— Судя по всему, любовная трагедия. — И он пересказал ей свой разговор с Шахином.
— Но зачем было вымещать свою обиду на коллегах?
— Думаю, потому что она ушла как раз из-за его работы. Он все время проводил на службе, занимаясь исследованиями и административной деятельностью, и не замечал, что ей плохо. А потом точно так же он не обратил внимания на то, что у его жены начался роман. А после того как она его бросила, у него не осталось ничего, кроме работы. Когда же Пиринджер увел у него из-под носа должность профессора, которую он уже считал своей, Милрой решил, что все коллеги его предали. И ему не осталось ничего иного, как пестовать свои предрассудки.
— Бедняга.
Мимо, выкрикивая непристойности, пронеслись на велосипедах два пацана. Над их головами, разрезая лопастями воздух, пролетел вертолет.
— Как бы там ни было, перед нами продолжает стоять огромная, практически неразрешимая проблема, которая заключается в том, что у всех наших подозреваемых есть алиби. И что мы будем делать теперь?

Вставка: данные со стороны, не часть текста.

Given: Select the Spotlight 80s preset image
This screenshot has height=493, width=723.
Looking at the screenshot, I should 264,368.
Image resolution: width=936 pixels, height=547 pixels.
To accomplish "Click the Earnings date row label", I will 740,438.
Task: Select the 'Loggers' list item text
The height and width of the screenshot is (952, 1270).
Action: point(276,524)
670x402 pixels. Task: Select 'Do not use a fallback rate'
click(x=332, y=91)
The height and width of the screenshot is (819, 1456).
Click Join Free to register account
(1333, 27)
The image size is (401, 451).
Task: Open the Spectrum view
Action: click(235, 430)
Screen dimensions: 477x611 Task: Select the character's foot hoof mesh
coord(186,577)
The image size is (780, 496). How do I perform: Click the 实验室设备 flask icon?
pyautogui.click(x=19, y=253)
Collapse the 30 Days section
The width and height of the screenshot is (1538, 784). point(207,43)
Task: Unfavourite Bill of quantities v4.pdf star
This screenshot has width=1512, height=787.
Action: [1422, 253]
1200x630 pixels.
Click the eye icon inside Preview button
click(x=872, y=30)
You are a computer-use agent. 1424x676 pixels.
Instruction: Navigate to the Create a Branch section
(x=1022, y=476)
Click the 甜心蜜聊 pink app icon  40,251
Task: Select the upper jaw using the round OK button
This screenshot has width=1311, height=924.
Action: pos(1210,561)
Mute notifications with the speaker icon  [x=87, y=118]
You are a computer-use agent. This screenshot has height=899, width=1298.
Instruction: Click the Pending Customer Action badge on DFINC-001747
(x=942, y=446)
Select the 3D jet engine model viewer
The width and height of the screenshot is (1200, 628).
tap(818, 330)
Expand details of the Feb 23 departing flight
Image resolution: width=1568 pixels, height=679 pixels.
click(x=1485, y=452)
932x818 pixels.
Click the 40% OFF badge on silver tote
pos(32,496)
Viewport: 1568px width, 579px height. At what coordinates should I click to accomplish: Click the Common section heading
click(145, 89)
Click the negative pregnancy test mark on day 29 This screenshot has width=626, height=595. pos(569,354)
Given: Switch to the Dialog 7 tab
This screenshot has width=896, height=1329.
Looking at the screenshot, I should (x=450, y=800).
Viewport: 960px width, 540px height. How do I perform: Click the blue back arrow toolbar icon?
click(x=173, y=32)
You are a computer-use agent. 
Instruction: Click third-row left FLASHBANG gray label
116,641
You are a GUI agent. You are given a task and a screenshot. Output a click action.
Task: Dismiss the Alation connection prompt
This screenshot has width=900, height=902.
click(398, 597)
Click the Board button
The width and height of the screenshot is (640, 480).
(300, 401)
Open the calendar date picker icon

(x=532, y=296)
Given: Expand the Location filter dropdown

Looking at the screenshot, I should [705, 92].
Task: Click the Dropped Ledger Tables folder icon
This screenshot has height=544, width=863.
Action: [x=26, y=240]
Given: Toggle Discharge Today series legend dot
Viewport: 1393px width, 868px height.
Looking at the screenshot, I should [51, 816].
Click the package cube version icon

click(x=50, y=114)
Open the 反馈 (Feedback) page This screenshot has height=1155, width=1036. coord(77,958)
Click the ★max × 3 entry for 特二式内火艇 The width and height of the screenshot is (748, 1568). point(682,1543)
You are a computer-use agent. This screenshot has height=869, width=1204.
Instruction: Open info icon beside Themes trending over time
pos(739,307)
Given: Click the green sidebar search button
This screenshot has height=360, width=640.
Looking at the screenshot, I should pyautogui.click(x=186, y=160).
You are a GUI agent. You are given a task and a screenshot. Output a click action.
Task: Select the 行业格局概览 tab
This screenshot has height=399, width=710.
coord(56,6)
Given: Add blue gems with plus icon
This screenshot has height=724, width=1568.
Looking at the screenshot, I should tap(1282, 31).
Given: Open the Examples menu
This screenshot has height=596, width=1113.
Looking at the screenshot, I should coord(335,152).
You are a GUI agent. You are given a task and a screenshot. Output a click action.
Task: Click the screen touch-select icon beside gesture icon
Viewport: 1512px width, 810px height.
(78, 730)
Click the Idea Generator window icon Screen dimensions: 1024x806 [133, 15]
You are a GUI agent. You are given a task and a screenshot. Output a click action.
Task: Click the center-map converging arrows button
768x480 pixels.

Она похлопала его по колену. Сделай это кто-нибудь другой, этот жест никоим образом не нес бы сексуальной нагрузки.
— Мы будем делать то, что делают все хорошие полицейские. Мы не будем предвзятыми.
— Прошу прощения? — с рассеянным видом переспросил Айзенменгер. «Что же мы упускаем из виду?»
— Мы не будем утверждаться ни в собственной правоте, ни в том, что мы ошибаемся. — Однако она уже заметила, что он думает о чем-то другом и не слышит того, что она говорит. — Мы не будем полагаться на достоверность их алиби, но в то же время не станем ограничиваться лишь этим кругом подозреваемых. Мне нужны имена всех, кто когда-либо работал с Уилсоном Милроем и кто владеет навыками вскрытия тела.
— Может, тебе еще предоставить и номера их страховых свидетельств?
Беверли встала и одернула юбку, словно и не пытаясь привлечь внимание к собственным ногам и бедрам. Затем она нагнулась и, не говоря ни слова, поцеловала его в щеку.
— Нет, только данные о длине членов, — с улыбкой прошептала она.
— Это не совсем законно. — Он едва расслышал слова Беверли за хрустом гравия, по которому они шли. Однако если в ее фразе и заключалась какая-то опаска, то улыбка, брошенная Айзенменгеру, говорила совсем о другом. Она явно получала удовольствие.
— Может, есть другой способ выяснить это?
Она наградила его укоризненной улыбкой и просто ответила:
— Нет
Затем она отвлеклась, и некоторое время они шли молча, пока он не спросил:
— Скажи мне, Беверли, а что тебе больше нравится — защищать закон или нарушать его?